But I perceive, dear madam, or shall I say my amiable pupil, that while I am answering the second part of your letter, I have entirely forgot the first; which yet surely is not of a nature wholly indifferent to me.

It gives me a sensible uneasiness that my friend's performance has not gained your approbation. I am more sorry on his account, than because you condemn my judgment, which I am sensible may easily be warped by friendship and partiality. I acknowledge too, that most of your objections, and indeed all of them, are well founded. I could add some others, which a more frequent perusal of the piece has suggested to me. I always disliked the character of Glenalvon, as being that of such a finished and black villain as either is not in nature, or requires very little genius in the poet to have imagined. Such a personage seems only to be a gross artifice in the writer, when the plot requires an incident, which he knows not how to introduce naturally. Glenalvon is a kind of Diabolus ex machina; more, blamable than the Deus ex machina, which the ancient critics condemned as an unartificial manner of unravelling a plot. But though I allow

all these objections, and more which would occur to you on a second perusal, I cannot still but flatter myself that the tragedy of Douglas is a work of merit, from the sensible pathetic which runs through the whole. The value of a theatrical piece can less be determined by an analysis of its conduct, than by the ascendant which it gains over the heart, and by the strokes of nature which are interspersed through it. But I am afraid that it has not affected you to the degree I could wish, even in this particular, and that you have not found in it any such beauties as can compensate for its defects.

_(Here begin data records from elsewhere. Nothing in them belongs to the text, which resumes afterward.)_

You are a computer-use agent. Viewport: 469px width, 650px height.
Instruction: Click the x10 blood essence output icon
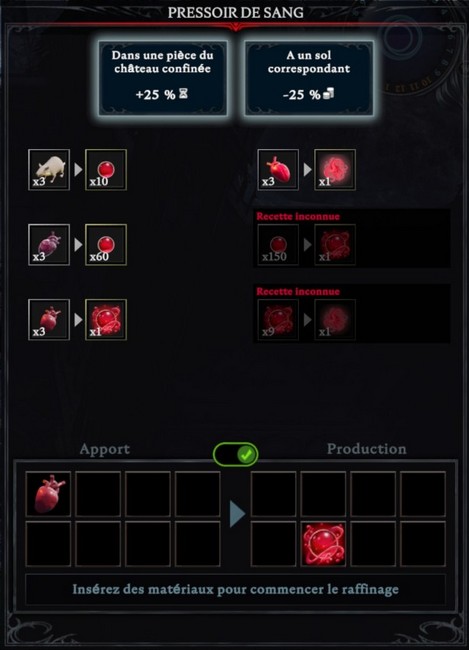(x=106, y=170)
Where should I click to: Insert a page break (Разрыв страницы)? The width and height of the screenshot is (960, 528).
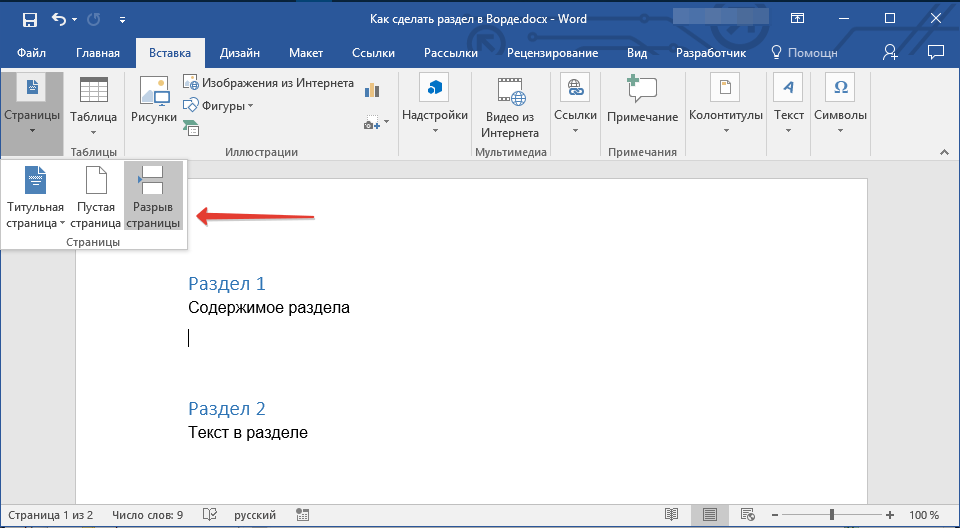pos(153,198)
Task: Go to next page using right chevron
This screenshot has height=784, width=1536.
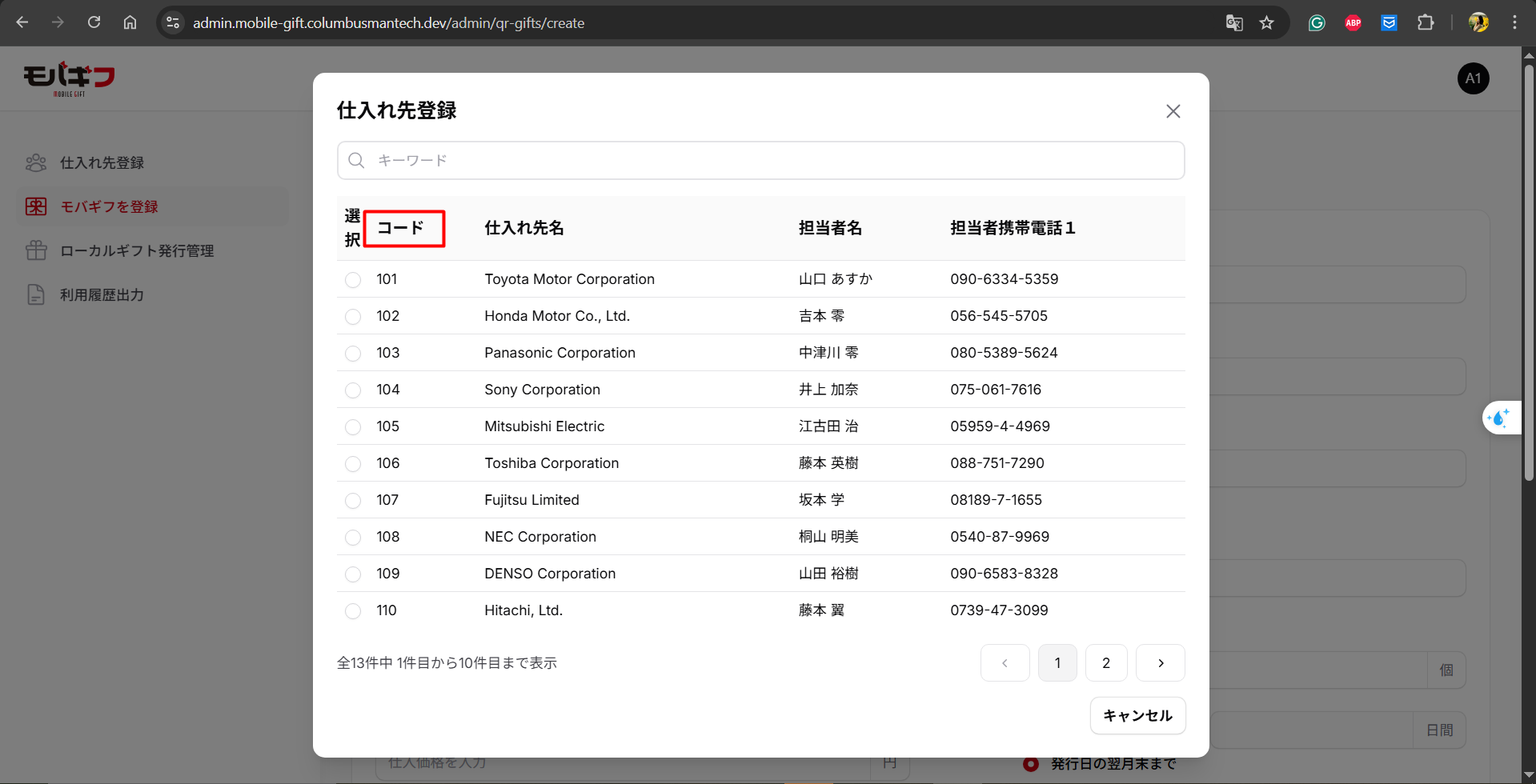Action: pyautogui.click(x=1160, y=663)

If such be your judgment on a second perusal (for you must allow me to appeal from your first judgment to your second, and I shall surely never think of any other appeal), if such, I say, be the case, I can do nothing but acquiesce. Your nation, your sex, and, above all, the peculiar delicacy of your taste, give you a title to pronounce on these subjects.

I can even kiss the hand, with pleasure and passion, which signs the verdict against me: I could only have kissed it with more pleasure, had it acquitted my friend.

Allow me, dear madam, before I bid you adieu (since it is necessary to come to that at last), to ask you, whether you do not come to Paris about the middle of August, and stay there for some time? My question proceeds not merely from curiosity, I could wish to enjoy your company before the return of winter recalls us to our former dissipations.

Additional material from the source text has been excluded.